## SET TASK
Render the material from the line containing "Given: Open the 太荒初境 game icon thumbnail" through the line containing "Looking at the" as a numbered list, leaving out blank lines and pictures.

## GIVEN DATA
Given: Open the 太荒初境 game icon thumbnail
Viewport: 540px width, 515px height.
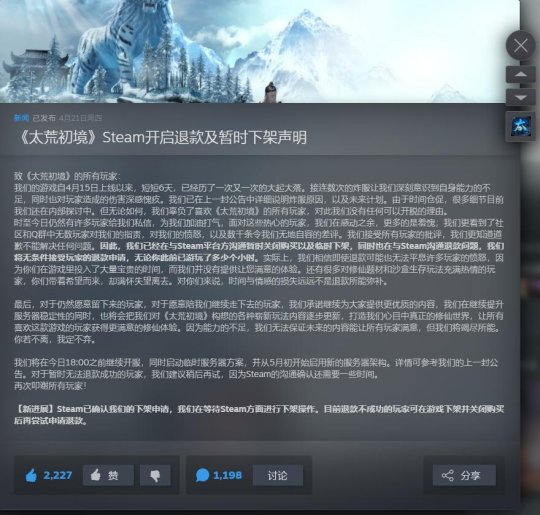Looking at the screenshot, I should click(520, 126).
==
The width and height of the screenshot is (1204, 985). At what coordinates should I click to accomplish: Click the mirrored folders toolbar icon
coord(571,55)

## THE OUTPUT
1. Given: Open the 太荒初境 game icon thumbnail
2. Viewport: 540px width, 515px height.
3. Looking at the screenshot, I should click(520, 126).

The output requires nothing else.